▶ [Source extract]

Why Randomize Flashcards
The primary purpose of showing that different methods produce different results is that:
….which method we use matters
It is not the case that any one method is more or less likely to produce an accurate estimate of impact - that will depend on the reasons for, the extent, and direction of those biases. Rather, what the demonstration of different estimates produced by different methods indicates is that what method one uses matters! Depending on the context, program, and availability of data, some methods may make more sense than others. What is important to note is that each non-experimental method may control for some biases and not them all, and therefore may create different impact estimate ones finds.
In the balsakhi example, for a pre-post method to produce a valid measure of impact, the key assumption is that
Student test scores would not have changed over time in the absence of the program
Since the comparison is being made between Balsakhi students before and after the program, the key assumption is that absent the Balsakhi program, those students’ test scores would not have changed over the time period that the program was implemented, i.e., any change in scores is attributable to the Balsakhi program.

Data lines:
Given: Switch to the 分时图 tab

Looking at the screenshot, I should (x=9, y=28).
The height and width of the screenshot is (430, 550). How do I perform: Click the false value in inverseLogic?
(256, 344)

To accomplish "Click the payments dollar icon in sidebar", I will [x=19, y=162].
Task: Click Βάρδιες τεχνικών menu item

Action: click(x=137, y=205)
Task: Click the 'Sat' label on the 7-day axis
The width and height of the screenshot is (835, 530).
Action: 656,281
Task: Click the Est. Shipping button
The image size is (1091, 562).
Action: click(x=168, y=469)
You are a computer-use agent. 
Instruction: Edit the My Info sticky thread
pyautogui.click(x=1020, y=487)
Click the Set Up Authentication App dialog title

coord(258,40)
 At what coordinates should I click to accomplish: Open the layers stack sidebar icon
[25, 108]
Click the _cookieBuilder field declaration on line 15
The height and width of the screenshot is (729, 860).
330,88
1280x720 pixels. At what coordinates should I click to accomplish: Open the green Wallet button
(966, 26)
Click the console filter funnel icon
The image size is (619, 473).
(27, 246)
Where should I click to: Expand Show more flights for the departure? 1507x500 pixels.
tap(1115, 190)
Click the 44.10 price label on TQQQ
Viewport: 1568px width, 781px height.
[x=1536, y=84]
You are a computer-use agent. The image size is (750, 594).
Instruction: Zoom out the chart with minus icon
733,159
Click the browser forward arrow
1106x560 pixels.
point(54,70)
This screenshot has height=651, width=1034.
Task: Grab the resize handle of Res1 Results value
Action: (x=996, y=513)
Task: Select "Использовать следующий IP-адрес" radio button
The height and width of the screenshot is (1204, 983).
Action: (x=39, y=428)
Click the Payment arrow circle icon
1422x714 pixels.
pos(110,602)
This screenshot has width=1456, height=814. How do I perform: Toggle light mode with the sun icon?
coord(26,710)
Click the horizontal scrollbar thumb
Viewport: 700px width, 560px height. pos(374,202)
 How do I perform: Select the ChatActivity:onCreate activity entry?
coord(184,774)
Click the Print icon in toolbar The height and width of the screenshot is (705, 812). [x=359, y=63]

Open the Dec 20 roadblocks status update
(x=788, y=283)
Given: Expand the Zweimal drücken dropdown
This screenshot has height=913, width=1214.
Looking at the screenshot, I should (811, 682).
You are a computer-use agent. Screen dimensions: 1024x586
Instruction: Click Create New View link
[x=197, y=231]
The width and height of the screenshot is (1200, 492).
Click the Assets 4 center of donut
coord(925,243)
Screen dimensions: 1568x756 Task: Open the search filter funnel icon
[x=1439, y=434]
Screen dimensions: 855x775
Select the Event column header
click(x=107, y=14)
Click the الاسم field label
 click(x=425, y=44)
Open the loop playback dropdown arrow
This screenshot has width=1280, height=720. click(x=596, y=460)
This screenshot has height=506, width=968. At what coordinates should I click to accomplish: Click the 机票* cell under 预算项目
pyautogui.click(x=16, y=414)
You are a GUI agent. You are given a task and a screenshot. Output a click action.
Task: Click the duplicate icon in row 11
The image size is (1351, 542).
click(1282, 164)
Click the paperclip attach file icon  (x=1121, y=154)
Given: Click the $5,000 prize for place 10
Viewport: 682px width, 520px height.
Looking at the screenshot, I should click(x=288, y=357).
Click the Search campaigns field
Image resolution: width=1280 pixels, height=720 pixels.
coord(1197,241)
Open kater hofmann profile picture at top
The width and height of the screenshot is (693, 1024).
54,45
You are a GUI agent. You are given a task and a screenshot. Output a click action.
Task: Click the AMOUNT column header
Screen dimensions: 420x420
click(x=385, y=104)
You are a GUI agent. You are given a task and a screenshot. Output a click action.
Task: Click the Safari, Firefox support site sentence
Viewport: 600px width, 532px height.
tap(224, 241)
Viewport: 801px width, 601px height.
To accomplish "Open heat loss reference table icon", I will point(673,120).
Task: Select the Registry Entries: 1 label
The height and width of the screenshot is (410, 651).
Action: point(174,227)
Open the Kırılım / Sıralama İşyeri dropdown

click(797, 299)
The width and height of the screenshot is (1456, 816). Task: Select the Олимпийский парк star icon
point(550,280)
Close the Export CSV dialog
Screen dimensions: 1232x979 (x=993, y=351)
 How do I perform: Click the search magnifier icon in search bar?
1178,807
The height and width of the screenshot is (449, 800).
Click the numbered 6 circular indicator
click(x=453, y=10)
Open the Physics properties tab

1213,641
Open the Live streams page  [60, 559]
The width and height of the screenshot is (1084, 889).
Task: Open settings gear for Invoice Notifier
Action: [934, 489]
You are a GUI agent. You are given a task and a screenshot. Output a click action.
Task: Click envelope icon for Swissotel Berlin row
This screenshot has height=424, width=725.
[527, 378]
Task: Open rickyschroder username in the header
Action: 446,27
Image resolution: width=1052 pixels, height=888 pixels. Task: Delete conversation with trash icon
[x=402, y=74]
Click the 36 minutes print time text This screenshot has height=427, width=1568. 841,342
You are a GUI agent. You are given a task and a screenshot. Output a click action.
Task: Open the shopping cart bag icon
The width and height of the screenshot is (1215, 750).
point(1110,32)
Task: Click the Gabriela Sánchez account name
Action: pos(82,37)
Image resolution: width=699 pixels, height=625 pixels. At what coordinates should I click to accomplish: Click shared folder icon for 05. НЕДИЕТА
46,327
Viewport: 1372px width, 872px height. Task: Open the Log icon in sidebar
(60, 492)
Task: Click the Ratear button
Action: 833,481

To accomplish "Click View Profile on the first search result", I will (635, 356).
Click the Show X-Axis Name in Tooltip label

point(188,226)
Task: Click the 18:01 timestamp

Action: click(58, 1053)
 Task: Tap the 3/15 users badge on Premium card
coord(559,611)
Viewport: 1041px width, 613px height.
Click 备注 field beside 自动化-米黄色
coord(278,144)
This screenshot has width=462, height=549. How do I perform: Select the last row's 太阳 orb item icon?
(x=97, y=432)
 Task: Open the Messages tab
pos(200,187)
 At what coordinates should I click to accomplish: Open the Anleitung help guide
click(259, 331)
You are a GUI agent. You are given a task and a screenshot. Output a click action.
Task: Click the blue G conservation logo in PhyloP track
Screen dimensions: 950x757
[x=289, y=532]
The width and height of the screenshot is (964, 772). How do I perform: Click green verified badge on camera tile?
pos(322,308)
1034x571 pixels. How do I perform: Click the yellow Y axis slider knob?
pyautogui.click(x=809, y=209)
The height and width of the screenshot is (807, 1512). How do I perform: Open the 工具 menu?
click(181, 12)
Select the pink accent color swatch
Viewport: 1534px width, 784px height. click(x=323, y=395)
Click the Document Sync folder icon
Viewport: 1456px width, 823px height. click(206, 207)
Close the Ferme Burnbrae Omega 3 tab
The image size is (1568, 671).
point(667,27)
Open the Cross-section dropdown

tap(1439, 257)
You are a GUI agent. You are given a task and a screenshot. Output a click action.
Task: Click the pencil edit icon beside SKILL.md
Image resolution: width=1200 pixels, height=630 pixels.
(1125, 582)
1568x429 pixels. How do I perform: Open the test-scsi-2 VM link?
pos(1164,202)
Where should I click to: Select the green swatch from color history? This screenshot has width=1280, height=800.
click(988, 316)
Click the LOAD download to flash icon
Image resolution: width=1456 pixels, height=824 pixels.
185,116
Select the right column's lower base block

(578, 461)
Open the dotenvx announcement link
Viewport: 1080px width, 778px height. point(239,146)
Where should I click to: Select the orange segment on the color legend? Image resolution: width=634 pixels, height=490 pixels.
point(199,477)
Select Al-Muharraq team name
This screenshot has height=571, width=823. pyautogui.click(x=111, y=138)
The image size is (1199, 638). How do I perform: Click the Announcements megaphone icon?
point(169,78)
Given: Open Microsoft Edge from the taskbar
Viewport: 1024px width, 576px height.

▶ [Task 1] For each statement, say whether it agrees with the randomization flashcards, answering yes or no and quoting the deciding words: (a) one method is more likely than the others to produce an accurate estimate of impact; (b) each non-experimental method may control for some biases but not all of them; (c) in the balsakhi pre-post method, Balsakhi students are compared with students outside the program.
▶ [Task 2] List every factor that the randomization flashcards name as determining which methods may make more sense than others.
▶ [Task 3] Please write out the part of the randomization flashcards that opens with the words containing "Why Randomize Flashcards" and closes with "estimate ones finds.".
Nothing in the material is needed here.

▶ [Task solution 1]
(a) No: "It is not the case that any one method is more or less likely to produce an accurate estimate of impact"
(b) Yes: "each non-experimental method may control for some biases and not them all"
(c) No: "the comparison is being made between Balsakhi students before and after the program"

▶ [Task solution 2]
- context
- program
- availability of data

▶ [Task solution 3]
Why Randomize Flashcards
The primary purpose of showing that different methods produce different results is that:
….which method we use matters
It is not the case that any one method is more or less likely to produce an accurate estimate of impact - that will depend on the reasons for, the extent, and direction of those biases. Rather, what the demonstration of different estimates produced by different methods indicates is that what method one uses matters! Depending on the context, program, and availability of data, some methods may make more sense than others. What is important to note is that each non-experimental method may control for some biases and not them all, and therefore may create different impact estimate ones finds.